With Azure Machine Learning, you can train your model on various resources or environments, collectively referred to as compute targets. A compute target can be a local machine or a cloud resource, such as an Azure Machine Learning Compute, Azure HDInsight, or a remote virtual machine. You also use compute targets for model deployment as described in "Where and how to deploy your models".

Local computer

When you use your local computer for training, there is no need to create a compute target. Just submit the training run from your local machine.
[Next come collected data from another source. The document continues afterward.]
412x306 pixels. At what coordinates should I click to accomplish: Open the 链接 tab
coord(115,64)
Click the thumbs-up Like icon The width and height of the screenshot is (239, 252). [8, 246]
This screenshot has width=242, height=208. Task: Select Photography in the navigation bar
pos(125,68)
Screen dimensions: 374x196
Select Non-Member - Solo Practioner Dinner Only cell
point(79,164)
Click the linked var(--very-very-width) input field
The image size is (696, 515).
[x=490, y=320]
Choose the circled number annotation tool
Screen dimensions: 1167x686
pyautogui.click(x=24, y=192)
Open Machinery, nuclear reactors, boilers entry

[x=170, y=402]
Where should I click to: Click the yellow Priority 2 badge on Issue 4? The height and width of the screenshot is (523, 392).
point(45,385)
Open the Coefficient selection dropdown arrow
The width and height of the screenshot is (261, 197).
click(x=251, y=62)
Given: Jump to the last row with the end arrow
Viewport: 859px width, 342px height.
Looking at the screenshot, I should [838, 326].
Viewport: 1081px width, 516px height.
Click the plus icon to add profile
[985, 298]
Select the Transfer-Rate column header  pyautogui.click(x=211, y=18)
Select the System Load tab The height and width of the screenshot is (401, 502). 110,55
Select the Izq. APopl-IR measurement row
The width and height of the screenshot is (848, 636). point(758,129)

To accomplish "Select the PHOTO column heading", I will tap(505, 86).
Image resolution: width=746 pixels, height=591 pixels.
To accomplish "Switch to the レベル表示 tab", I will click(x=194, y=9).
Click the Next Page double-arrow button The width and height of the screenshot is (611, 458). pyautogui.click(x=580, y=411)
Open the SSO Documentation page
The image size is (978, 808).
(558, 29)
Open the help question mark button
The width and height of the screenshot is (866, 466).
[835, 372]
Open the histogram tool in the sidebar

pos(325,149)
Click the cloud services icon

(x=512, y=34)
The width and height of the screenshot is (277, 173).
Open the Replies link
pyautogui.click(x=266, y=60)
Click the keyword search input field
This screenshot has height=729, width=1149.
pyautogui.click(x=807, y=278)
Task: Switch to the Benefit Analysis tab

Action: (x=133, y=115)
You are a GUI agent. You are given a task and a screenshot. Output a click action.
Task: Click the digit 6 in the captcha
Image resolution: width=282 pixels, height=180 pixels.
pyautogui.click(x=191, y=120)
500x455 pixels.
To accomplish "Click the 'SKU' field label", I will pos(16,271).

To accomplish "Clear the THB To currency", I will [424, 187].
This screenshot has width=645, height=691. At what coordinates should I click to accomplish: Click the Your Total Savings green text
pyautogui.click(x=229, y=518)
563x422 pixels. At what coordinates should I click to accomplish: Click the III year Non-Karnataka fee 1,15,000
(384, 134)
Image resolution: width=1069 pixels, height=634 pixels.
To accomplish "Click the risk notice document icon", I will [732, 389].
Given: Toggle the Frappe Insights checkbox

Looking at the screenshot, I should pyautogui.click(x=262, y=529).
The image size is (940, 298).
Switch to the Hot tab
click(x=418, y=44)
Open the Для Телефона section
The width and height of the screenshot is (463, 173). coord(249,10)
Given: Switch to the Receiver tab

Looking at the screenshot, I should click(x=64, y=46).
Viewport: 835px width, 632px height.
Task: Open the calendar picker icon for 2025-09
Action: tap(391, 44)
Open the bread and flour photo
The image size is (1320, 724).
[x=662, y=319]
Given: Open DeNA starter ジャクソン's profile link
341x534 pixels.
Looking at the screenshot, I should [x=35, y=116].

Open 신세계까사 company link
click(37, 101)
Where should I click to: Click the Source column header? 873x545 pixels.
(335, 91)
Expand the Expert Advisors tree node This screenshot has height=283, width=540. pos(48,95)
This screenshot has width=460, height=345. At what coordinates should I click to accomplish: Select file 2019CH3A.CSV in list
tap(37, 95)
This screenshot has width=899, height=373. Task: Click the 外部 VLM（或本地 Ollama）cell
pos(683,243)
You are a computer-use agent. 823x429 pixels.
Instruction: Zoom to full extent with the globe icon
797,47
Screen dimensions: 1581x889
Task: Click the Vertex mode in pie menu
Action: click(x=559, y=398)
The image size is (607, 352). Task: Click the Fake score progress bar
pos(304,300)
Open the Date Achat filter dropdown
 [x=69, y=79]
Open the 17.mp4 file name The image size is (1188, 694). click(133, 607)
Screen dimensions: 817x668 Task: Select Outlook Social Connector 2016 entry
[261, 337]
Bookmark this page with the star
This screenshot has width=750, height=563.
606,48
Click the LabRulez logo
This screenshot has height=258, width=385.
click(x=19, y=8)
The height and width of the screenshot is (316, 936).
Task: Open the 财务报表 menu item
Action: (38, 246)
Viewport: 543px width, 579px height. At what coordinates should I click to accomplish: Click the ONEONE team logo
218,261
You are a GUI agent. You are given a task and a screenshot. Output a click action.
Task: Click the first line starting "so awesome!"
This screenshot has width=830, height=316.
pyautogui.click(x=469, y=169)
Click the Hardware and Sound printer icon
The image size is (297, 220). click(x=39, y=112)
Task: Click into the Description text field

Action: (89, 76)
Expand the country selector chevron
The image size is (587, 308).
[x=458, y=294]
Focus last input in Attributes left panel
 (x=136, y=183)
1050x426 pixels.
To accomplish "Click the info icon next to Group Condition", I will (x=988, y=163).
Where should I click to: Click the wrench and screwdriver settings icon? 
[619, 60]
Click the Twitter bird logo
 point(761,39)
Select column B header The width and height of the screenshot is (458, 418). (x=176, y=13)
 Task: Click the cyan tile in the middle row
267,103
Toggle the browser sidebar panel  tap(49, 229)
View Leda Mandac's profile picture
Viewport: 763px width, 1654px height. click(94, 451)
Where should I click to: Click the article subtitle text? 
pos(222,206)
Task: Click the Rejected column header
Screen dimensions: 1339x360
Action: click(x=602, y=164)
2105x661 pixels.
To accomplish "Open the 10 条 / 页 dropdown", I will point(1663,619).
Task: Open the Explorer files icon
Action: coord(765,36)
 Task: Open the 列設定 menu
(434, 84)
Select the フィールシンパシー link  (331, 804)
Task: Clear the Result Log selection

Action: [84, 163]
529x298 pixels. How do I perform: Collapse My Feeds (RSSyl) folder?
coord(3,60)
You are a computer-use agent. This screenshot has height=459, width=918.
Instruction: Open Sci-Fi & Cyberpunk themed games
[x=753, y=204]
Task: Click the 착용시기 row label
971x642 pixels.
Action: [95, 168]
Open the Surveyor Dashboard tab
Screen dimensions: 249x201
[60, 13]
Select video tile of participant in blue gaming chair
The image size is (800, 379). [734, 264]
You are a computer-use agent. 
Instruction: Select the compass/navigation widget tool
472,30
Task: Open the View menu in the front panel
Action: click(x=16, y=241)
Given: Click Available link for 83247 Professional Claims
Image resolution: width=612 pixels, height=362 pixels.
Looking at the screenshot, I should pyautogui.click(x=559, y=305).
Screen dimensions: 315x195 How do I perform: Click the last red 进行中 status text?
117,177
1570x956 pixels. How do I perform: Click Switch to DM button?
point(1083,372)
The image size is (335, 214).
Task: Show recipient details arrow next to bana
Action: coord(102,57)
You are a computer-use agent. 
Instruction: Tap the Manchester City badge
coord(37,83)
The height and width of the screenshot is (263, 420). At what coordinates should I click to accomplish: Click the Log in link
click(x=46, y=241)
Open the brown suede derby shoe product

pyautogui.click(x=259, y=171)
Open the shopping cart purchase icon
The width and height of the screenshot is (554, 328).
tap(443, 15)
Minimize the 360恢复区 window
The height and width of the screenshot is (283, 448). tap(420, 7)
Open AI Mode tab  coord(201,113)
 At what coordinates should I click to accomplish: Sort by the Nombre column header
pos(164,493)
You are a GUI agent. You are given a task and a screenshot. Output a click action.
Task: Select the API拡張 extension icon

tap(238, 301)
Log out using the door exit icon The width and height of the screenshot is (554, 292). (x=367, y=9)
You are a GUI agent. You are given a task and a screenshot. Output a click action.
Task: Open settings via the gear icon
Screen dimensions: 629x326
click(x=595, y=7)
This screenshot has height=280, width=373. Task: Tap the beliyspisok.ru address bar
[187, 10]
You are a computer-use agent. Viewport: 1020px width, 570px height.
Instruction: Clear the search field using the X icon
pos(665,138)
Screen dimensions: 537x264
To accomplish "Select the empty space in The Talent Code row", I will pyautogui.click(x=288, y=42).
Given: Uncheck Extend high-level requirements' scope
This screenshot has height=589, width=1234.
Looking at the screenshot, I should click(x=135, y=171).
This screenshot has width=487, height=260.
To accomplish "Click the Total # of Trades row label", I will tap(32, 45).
When you use your local computer for inference, you must have Docker installed. To perform the deployment, use LocalWebservice.deploy_configuration() to define the port that the web service will use. Then use the normal deployment process as described in Deploy models with Azure Machine Learning.

Remote virtual machines

Azure Machine Learning also supports attaching an Azure Virtual Machine. The VM must be an Azure Data Science Virtual Machine (DSVM). The VM offers a curated choice of tools and frameworks for full-lifecycle machine learning development. For more information on how to use the DSVM with Azure Machine Learning, see Configure a development environment.

Tip

Instead of a remote VM, we recommend using the Azure Machine Learning compute instance. It is a fully managed, cloud-based compute solution that is specific to Azure Machine Learning. For more information, see create and manage Azure Machine Learning compute instance.

Create: Azure Machine Learning cannot create a remote VM for you. Instead, you must create the VM and then attach it to your Azure Machine Learning workspace. For information on creating a DSVM, see Provision the Data Science Virtual Machine for Linux (Ubuntu).

Warning

Azure Machine Learning only supports virtual machines that run Ubuntu. When you create a VM or choose an existing VM, you must select a VM that uses Ubuntu.

Azure Machine Learning also requires the virtual machine to have a public IP address.
Attach: Attach the DSVM to your workspace using Azure Machine Learning studio.

Warning

Do not create multiple, simultaneous attachments to the same DSVM from your workspace. Each new attachment will break the previous existing attachment(s).

Configure: Create a run configuration for the DSVM compute target. Docker and conda are used to create and configure the training environment on the DSVM.

from azureml.core import ScriptRunConfig
from azureml.core.environment import Environment
from azureml.core.conda_dependencies import CondaDependencies

# Create environment
myenv = Environment(name="myenv")

# Specify the conda dependencies
myenv.python.conda_dependencies = CondaDependencies.create(conda_packages=['scikit-learn'])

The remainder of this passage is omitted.